ACPI errors and USB reset loop when hot-plugging a Titan Ridge laptop into a dock (9500, TB16)

Bug #1922336 reported by Georgi Boiko
12
This bug affects 2 people
Affects Status Importance Assigned to Milestone
Dell Sputnik
New
Undecided
Unassigned
linux (Ubuntu)
Confirmed
Undecided
Unassigned
linux-meta-oem-5.6 (Ubuntu)
Invalid
Undecided
Unassigned
linux-oem-5.10 (Ubuntu)
Won't Fix
Undecided
Unassigned
linux-oem-5.13 (Ubuntu)
Won't Fix
Undecided
Unassigned

Bug Description

I've recently upgraded my workhorse from XPS 9560 (2016) to a newer generation XPS 9500 (2020) and ran into several things that feel like regressions, but are probably related to hardware changes. This is one of them.

tl;dr:
When using XPS 9500 with a TB16 dock, hot-plugging the dock causes ACPI errors in dmesg and some kind of reset loop with USB peripherals connected via the dock.

details:
USB peripherals keep reconnecting according to dmesg, but in practice they barely ever finish registering with the system before disappearing again. Maybe 1 out of 40 USB keyboard presses registers while this is happening. At this point my choices are to either reboot with the dock connected or work without the dock and consequently without any peripherals on my desk. Booting with an open lid and the dock connected works fine until I re-plug the dock.

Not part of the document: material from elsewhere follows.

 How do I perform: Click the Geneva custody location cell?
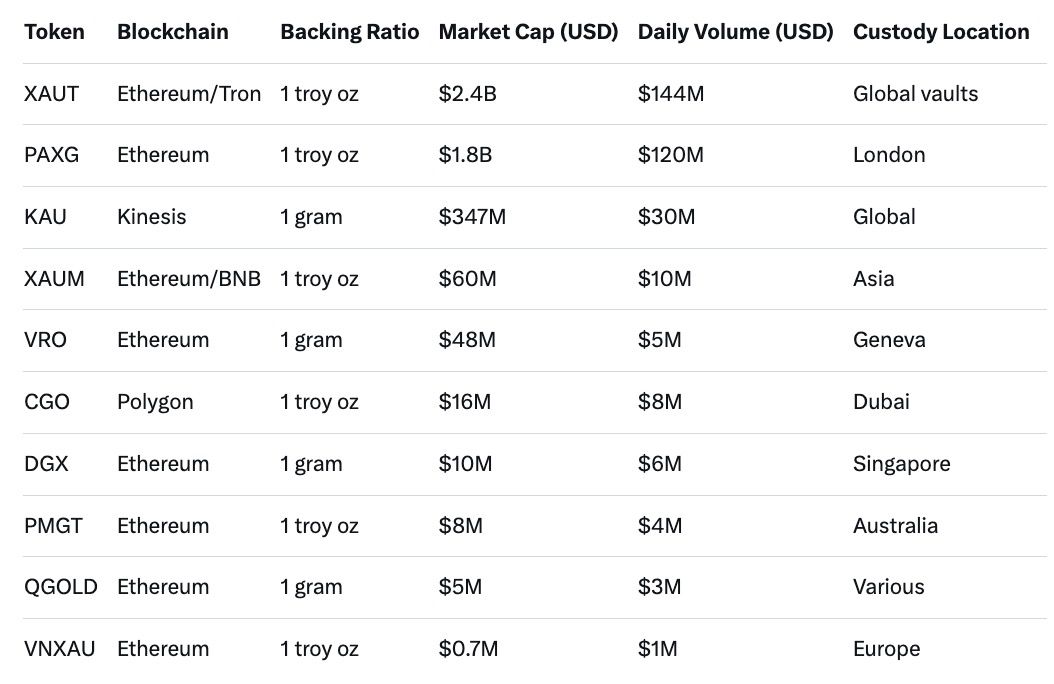(889, 340)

Notably, it hot-plugs fine every time when using XPS 9560 or Precision 5520 in the same setup which I have been using for ages and which had similar problems until around kernel 4.13.

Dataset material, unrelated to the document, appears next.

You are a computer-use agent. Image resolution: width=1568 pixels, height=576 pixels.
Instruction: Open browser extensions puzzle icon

Since it was fine with 9560, 5520 and a friend with a 9570 has no issues either, my gut feeling is that this is due to the upgrade from Alpine Ridge to a Titan Ridge Thunderbolt controller that happened in this generation - something wrong with the driver, or the firmware may have missed some of the "lessons learned" in Alpine Ridge and caused this regression. That would also make it applicable to 9300, which has a "developer edition" option under Project Sputnik.

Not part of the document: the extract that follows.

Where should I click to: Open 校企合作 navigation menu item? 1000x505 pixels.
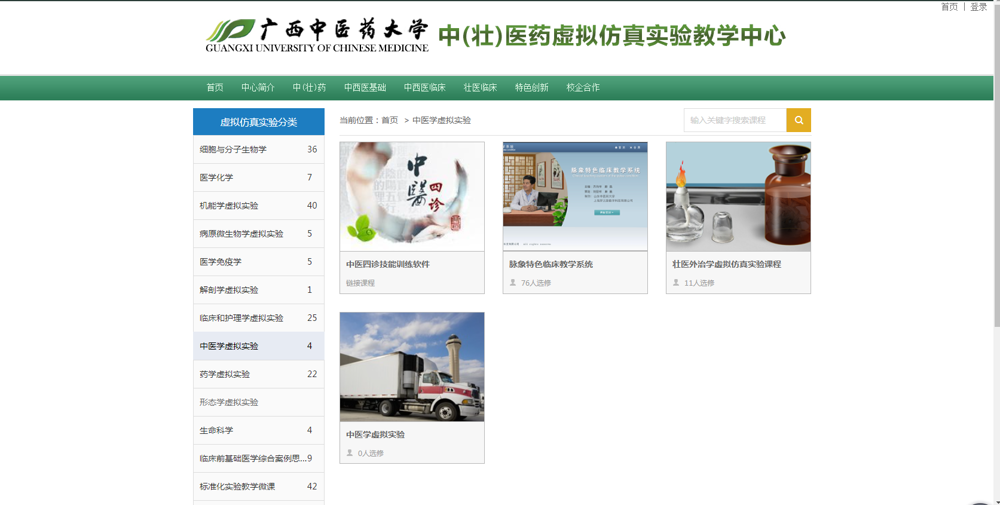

I have attempted 5.8 Ubuntu generic, 5.6 OEM (-20.04) and 5.10 OEM (-20.04b and -20.04-edge) kernels on the 9500 with same results. I have attempted rebinding the XHCI controller after reconnecting the dock. I have attempted disabling USB autosuspend and ASPM via a GRUB kernel parameter. I have attempted playing with BIOS settings: wake on dell usb-c docks, disable early sign of life for both checkboxes, disabling SGX and SMM, checking all 3 boxes for Thunderbolt and switching off Thunderbolt security. None of these make a noticeable difference.

System config:

XPS 9500, i7, 32GB RAM
BIOS 1.6.1, TB3 firmware NVM60
Ubuntu 20.04.02 LTS, kernels 5.6-oem, 5.8-generic, 5.10-oem (same behaviour)
TB16 dock firmware 1.0.4 (MST 3.12.02)
---
ProblemType: Bug
ApportVersion: 2.20.11-0ubuntu27.16
Architecture: amd64
AudioDevicesInUse:
 USER PID ACCESS COMMAND
 /dev/snd/controlC3: gboiko 1990 F.... pulseaudio
 /dev/snd/controlC2: gboiko 1990 F.... pulseaudio
 /dev/snd/controlC1: gboiko 1990 F.... pulseaudio
 /dev/snd/controlC0: gboiko 1990 F.... pulseaudio
CasperMD5CheckResult: skip
CurrentDesktop: ubuntu:GNOME
DistroRelease: Ubuntu 20.04
InstallationDate: Installed on 2021-03-31 (6 days ago)
InstallationMedia: Ubuntu 20.04.2.0 LTS "Focal Fossa" - Release amd64 (20210209.1)
MachineType: Dell Inc. XPS 15 9500
NonfreeKernelModules: nvidia_modeset nvidia
Package: linux-meta-oem-5.6
ProcFB: 0 i915drmfb
ProcKernelCmdLine: BOOT_IMAGE=/vmlinuz-5.6.0-1052-oem root=/dev/mapper/vgubuntu-root ro net.ifnames=0 biosdevname=0 ipv6.disable=1 quiet splash vt.handoff=7
ProcVersionSignature: Ubuntu 5.6.0-1052.56-oem 5.6.19
RelatedPackageVersions:
 linux-restricted-modules-5.6.0-1052-oem N/A
 linux-backports-modules-5.6.0-1052-oem N/A
 linux-firmware 1.187.10
Tags: focal
Uname: Linux 5.6.0-1052-oem x86_64
UpgradeStatus: No upgrade log present (probably fresh install)
UserGroups: adm cdrom dip lpadmin lxd plugdev sambashare sudo
_MarkForUpload: True
dmi.bios.date: 12/24/2020
dmi.bios.vendor: Dell Inc.
dmi.bios.version: 1.6.1
dmi.board.name: 0RHXRG
dmi.board.vendor: Dell Inc.
dmi.board.version: A03
dmi.chassis.type: 10
dmi.chassis.vendor: Dell Inc.
dmi.modalias: dmi:bvnDellInc.:bvr1.6.1:bd12/24/2020:svnDellInc.:pnXPS159500:pvr:rvnDellInc.:rn0RHXRG:rvrA03:cvnDellInc.:ct10:cvr:
dmi.product.family: XPS
dmi.product.name: XPS 15 9500
dmi.product.sku: 097D
dmi.sys.vendor: Dell Inc.

Revision history for this message
Georgi Boiko (pandasauce) wrote :
Revision history for this message
Georgi Boiko (pandasauce) wrote :

Kernel logs with the ACPI errors

Revision history for this message
Ubuntu Kernel Bot (ubuntu-kernel-bot) wrote : Missing required logs.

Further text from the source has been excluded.